Hello, I’m trying to approximate a maximum value of a field, u_sol
, using the p-norm, \int(u_{sol}(x)^pdx)^\frac{1}{p}. I want to be able to take the derivative of the functional so I can eventually use it with optimization (and with stress), which is why I’m using the p-norm as an approximation.
I’ve implemented the p-norm, but I get an unexpected result. I would expect the p-norm of the field to always be larger than the maximum value, but as the p value increases p-norm gets closer to the maximum value. However, I don’t get this behavior from my implementation and I’m not sure what’s going wrong.

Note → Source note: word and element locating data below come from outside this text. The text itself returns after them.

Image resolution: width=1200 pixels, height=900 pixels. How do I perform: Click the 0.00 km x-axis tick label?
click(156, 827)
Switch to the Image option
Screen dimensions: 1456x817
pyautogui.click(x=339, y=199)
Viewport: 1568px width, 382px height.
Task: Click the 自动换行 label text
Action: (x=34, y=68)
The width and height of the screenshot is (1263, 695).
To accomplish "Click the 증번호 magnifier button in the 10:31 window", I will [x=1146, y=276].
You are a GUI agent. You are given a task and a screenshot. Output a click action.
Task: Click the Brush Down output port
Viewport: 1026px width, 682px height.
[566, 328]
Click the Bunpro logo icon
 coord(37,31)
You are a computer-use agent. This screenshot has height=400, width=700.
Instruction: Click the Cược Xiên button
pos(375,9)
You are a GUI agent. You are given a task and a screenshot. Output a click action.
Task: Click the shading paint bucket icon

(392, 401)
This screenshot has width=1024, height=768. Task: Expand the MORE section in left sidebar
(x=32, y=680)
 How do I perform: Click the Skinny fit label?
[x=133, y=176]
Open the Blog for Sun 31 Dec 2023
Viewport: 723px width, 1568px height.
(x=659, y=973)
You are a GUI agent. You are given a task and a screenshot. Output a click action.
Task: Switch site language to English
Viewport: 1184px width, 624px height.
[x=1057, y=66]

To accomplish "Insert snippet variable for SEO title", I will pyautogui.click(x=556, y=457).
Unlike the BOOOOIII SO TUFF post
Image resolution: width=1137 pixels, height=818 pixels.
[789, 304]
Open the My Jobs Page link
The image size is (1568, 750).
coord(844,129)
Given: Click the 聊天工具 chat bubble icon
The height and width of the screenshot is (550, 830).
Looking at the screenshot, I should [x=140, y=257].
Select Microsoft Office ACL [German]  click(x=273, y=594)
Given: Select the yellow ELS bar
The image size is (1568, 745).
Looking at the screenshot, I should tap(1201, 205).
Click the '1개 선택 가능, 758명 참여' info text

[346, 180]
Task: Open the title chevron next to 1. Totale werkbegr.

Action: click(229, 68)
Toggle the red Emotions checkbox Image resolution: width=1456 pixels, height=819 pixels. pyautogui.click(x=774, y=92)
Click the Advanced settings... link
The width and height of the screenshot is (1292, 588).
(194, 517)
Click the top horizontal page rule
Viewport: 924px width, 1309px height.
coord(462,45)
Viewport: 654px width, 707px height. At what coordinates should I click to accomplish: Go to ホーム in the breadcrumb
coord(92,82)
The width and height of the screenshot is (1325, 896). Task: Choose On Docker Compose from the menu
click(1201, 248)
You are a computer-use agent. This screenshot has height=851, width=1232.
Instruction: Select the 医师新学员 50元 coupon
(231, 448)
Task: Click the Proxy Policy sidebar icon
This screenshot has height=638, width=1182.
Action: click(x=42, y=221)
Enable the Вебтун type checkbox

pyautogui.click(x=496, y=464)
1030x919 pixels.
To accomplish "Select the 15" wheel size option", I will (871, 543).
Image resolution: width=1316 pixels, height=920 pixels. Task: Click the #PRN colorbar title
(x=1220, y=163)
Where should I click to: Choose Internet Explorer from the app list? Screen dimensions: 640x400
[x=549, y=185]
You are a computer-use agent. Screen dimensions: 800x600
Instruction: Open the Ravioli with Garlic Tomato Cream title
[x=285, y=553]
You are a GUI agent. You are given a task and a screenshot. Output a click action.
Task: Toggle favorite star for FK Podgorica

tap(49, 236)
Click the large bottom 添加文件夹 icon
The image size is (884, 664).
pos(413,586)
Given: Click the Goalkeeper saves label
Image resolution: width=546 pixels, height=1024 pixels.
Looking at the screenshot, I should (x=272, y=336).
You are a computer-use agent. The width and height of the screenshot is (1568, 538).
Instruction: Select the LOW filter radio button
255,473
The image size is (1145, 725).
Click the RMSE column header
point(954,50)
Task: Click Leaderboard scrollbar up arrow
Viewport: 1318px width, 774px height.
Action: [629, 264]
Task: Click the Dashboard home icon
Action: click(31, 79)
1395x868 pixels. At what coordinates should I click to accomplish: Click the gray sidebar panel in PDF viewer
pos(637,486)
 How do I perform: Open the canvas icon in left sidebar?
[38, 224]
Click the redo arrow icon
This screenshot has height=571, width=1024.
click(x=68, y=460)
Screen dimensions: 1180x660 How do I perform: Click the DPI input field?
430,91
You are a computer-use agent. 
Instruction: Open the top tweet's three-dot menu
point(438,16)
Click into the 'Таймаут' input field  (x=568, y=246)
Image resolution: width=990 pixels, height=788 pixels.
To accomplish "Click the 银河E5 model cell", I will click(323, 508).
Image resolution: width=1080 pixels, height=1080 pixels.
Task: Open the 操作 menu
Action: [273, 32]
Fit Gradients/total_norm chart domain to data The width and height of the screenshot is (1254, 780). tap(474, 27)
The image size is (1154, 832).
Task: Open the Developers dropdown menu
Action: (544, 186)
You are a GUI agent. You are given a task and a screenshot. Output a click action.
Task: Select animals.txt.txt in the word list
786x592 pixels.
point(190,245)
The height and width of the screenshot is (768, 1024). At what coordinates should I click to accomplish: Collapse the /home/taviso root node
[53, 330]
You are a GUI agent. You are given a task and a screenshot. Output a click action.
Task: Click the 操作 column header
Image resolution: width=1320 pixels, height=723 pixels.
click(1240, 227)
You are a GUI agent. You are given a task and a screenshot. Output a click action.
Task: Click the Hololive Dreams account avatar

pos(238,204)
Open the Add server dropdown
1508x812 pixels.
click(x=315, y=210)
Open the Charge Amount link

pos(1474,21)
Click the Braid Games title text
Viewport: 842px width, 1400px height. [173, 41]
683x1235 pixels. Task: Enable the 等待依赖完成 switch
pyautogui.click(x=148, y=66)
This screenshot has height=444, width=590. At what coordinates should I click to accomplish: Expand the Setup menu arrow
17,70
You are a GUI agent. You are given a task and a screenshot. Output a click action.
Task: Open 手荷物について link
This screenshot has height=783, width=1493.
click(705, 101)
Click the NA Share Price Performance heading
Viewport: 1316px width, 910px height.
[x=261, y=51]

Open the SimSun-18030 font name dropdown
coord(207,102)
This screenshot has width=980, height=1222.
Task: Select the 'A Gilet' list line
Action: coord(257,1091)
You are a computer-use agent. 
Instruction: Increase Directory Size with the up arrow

So this is a simple example of what I’ve done, I’m using legacy FEniCS 2019.1.0,
from fenics import *
from fenics_adjoint import *
import numpy as np
from ufl import nabla_div
# Define parameters
nelx = 20
nely = 20
nelz = 20
lx = 0.1
ly = 0.1
lz = 0.1
kappa = Constant(20)
# Create a mesh
mesh = BoxMesh.create(
[Point(0.0, 0.0, 0.0), Point(lx, ly, lz)], # define opposing corners
[nelx, nely, nelz], # number of elements in each direction
CellType.Type.hexahedron)
mesh = Mesh(mesh)
# FE function space and functions
V = FunctionSpace(mesh, "CG", 1)
u = TrialFunction(V)
v = TestFunction(V)
u_sol = Function(V) # function for storing the solution
# Bounday condition
class Left(SubDomain):
def inside(self, x, on_boundary):
return near(x[0], 0.)
left = Left()
bc = DirichletBC(V, Constant((0.)), left)
# Define forms
f = Constant((1.0781e3))
L = dot(f, v) * dx
a = inner(kappa*grad(u), grad(v)) * dx
# Solve
A, b = assemble_system(a, L, bc)
solver = KrylovSolver("cg", "ilu")
solver.solve(A, u_sol.vector(), b)
# Calculate pnorm
p = 6
J1 = pow(assemble(pow(u_sol, p)*dx(metadata={'quadrature_degree': 5})), 1/p)
p = 20
J2 = pow(assemble(pow(u_sol, p)*dx(metadata={'quadrature_degree': 5})), 1/p)
p = 40
J3 = pow(assemble(pow(u_sol, p)*dx(metadata={'quadrature_degree': 5})), 1/p)
# Compare with pnorms with max value
print('pn-6 =', float(J1))
print('pn-20 =', float(J2))
print('pn-40 =', float(J3))
print('Max val =', u_sol.vector().max())
The output of this is
pn-6 = 0.07120772774142763
pn-20 = 0.17573760154304024
pn-40 = 0.21576352505332388
Max val = 0.2695257644203194
where the first three values are the p-norm evaluated at p=6, p=20, and p=40 and the last value is the maximum value from u_sol
. So the p-norm is much smaller than the maximum and it’s not until a very large p value, 40, that it starts to get close.